TASK:
Scan the entries below for the word "Torá" and copy every line where it turns up.

MATERIAL FOR THE TASK:
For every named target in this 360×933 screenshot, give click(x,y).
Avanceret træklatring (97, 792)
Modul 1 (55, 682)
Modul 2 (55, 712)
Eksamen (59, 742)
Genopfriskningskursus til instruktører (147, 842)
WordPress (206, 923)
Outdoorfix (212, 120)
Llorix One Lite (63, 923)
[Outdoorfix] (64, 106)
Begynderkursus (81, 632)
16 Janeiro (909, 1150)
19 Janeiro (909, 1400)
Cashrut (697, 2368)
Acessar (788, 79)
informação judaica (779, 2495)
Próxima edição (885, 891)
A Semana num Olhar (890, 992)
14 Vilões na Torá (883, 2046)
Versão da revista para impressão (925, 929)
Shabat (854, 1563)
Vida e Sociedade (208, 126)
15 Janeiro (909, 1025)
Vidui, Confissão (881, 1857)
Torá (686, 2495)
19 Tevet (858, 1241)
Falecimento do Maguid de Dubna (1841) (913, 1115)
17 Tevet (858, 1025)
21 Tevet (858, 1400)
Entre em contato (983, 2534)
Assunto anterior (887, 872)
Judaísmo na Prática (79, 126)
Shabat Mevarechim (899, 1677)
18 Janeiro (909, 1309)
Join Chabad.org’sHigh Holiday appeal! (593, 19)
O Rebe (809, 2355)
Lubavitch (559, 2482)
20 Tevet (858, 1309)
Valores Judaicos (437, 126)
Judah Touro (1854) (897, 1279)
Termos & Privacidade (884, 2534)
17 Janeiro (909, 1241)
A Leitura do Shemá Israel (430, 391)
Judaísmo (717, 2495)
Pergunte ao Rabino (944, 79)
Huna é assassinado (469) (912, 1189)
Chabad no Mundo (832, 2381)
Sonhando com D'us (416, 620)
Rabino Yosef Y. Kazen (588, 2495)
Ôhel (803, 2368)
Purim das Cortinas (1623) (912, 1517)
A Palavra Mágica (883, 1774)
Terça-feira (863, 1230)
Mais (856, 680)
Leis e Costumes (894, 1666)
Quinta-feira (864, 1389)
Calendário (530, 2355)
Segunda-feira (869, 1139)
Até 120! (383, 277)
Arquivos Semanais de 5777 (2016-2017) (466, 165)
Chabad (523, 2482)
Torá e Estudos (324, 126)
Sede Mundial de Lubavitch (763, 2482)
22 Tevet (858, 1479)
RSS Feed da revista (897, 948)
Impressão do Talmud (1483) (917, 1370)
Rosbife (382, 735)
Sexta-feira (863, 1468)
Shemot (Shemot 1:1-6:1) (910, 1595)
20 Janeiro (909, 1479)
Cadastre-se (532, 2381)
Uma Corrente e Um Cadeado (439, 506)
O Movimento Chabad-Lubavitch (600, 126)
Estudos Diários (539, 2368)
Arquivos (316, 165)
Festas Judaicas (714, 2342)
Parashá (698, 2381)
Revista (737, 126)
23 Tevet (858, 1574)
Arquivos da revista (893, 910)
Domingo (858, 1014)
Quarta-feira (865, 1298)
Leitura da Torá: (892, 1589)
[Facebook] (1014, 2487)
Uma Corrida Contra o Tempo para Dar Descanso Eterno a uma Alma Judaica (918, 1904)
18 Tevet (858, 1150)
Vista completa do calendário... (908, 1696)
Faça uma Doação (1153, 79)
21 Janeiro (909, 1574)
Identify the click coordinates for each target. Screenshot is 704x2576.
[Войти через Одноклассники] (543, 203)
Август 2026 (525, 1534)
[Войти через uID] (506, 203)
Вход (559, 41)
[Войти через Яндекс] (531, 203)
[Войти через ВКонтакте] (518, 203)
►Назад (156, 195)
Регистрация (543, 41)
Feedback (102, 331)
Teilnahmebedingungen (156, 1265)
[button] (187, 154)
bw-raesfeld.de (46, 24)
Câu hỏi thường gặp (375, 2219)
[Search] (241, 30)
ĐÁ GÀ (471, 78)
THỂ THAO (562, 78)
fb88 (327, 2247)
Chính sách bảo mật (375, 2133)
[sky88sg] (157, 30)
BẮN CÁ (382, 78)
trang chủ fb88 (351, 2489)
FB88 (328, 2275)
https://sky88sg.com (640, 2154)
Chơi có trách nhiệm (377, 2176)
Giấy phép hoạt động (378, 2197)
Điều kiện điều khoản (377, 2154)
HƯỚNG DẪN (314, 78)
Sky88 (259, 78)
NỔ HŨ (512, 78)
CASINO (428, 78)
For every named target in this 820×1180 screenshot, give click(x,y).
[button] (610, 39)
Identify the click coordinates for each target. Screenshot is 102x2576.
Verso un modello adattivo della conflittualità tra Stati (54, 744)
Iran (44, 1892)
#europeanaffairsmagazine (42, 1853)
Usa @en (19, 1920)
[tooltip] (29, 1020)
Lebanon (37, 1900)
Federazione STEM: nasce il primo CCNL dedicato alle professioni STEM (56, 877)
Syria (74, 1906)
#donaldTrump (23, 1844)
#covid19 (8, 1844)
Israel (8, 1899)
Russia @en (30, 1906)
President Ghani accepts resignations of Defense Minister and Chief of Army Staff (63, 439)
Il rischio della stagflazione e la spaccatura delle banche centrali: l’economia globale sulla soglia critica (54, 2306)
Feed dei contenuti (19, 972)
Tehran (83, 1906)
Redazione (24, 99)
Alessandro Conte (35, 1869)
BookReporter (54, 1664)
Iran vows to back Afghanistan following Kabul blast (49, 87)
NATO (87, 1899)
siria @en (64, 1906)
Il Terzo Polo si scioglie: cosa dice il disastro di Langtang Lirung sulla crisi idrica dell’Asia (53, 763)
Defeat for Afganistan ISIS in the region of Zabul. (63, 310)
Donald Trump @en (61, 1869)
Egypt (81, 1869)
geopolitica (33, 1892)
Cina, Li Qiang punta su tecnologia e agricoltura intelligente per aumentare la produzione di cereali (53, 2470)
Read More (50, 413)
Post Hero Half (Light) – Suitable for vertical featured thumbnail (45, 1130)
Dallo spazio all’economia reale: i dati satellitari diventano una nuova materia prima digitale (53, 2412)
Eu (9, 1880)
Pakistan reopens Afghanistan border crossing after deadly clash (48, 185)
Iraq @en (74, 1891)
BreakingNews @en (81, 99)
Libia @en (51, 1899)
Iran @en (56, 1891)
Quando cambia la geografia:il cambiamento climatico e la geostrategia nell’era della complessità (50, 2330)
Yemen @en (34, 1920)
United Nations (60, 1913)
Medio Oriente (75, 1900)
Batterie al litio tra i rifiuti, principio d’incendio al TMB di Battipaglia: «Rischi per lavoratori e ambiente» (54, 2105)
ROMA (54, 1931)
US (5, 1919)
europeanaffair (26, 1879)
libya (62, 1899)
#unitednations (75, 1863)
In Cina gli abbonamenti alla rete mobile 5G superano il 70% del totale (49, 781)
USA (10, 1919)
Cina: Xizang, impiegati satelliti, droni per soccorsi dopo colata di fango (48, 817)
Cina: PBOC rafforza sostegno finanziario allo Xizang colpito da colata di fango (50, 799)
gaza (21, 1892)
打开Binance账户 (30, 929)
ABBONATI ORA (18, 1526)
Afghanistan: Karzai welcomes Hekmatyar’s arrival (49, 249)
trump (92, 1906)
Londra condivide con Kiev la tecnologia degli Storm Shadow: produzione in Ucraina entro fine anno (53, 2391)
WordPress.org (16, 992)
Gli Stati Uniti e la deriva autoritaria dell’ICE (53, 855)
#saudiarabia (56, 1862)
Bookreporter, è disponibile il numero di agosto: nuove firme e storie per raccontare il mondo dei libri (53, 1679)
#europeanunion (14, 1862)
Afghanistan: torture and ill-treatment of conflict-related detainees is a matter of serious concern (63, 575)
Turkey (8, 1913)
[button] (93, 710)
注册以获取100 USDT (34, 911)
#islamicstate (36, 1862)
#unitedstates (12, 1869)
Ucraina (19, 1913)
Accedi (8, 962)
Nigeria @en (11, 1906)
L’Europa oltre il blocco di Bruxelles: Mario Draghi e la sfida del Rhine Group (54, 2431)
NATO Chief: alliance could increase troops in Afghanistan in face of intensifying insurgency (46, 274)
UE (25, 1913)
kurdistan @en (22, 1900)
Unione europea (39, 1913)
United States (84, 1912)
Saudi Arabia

RESULT OF THE TASK:
14 Vilões na Torá (883, 2046)
Torá (686, 2495)
Torá e Estudos (324, 126)
Leitura da Torá: (892, 1589)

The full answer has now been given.